Dr Bona was sharing his thoughts on the invasion and attacks on United Television (UTV) by alleged sympathisers of the New Patriotic Party (NPP) and similar attacks in the past.
Speaking on the issue, Dr Bona said some public institutions could be accessible to the public for the purposes of transacting business, but sensitive areas such as studios should be out of bounds to even some staff of a media house.
He, therefore, encouraged media houses to engage professional security personnel at their premises to forestall such occurrences.
“Most of the security personnel I have met at some media houses are not professionals. They cannot prevent crimes or protect medias workers.
“They are mostly not trained. You go to a media house and the security men and women are sitting down. They will not ask you a question, they will not say anything to you, they are on their phones, they are not properly dressed, and they do not know what they are doing,” Dr Bona observed.
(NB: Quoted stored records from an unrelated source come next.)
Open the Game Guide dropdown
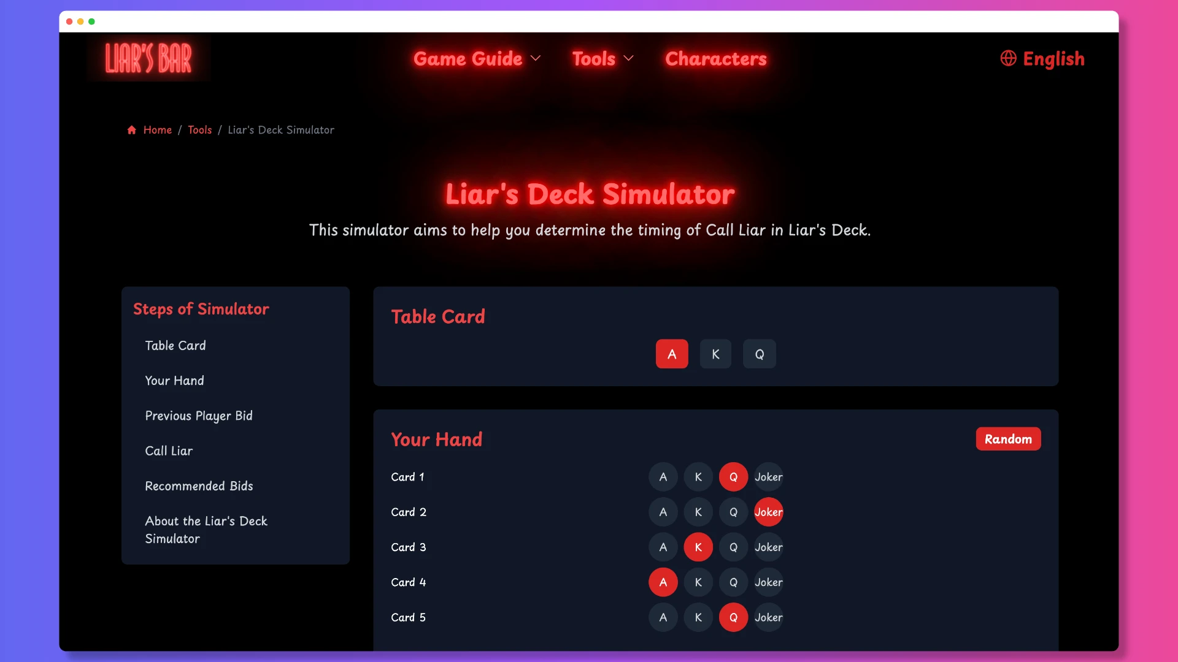 (x=477, y=58)
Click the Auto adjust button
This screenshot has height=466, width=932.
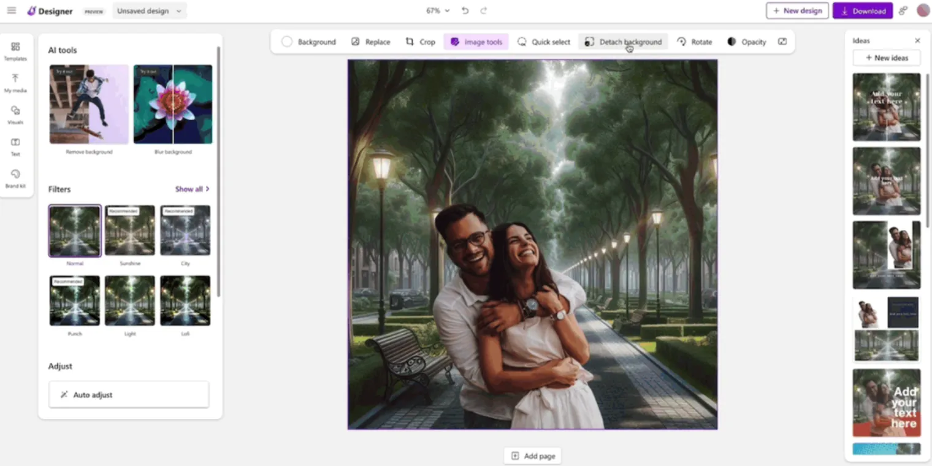(x=128, y=394)
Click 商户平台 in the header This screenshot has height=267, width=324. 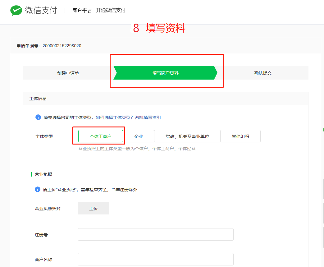[x=82, y=10]

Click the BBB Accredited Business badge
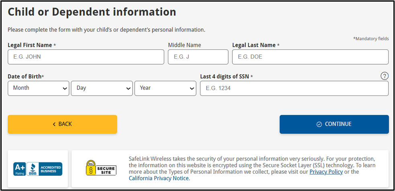[x=45, y=169]
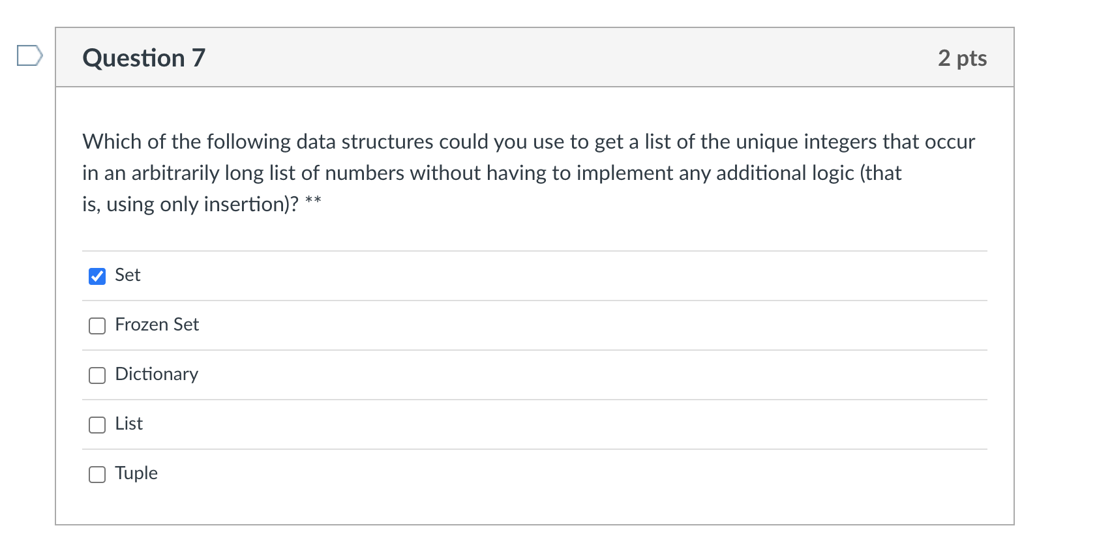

He said there should be a policy stating who could have access to the various departments in a media house and at what point.
The policy should include how long a panelist could hang out at a media house when he or she was done.
Dr Bona said media houses should also have police contact information readily available so that any staff could reach the police in case of any attack.
On Saturday, October 7, some men believed to be affiliated to the NPP stormed the premises of UTV, an Accra based television station, and temporarily interrupted a live show.
The attackers, 16, were arrested and kept in police custody to assist investigations.
Meanwhile, The Ministry of Information, the Ghana Journalists Association, the Private Newspapers Association of Ghana, the National Media Commission, the National Democratic Congress, the New Patriotic Party and Mr Alan Kwadwo Kyerematen, an Independent Presidential Aspirant, have condemned the act.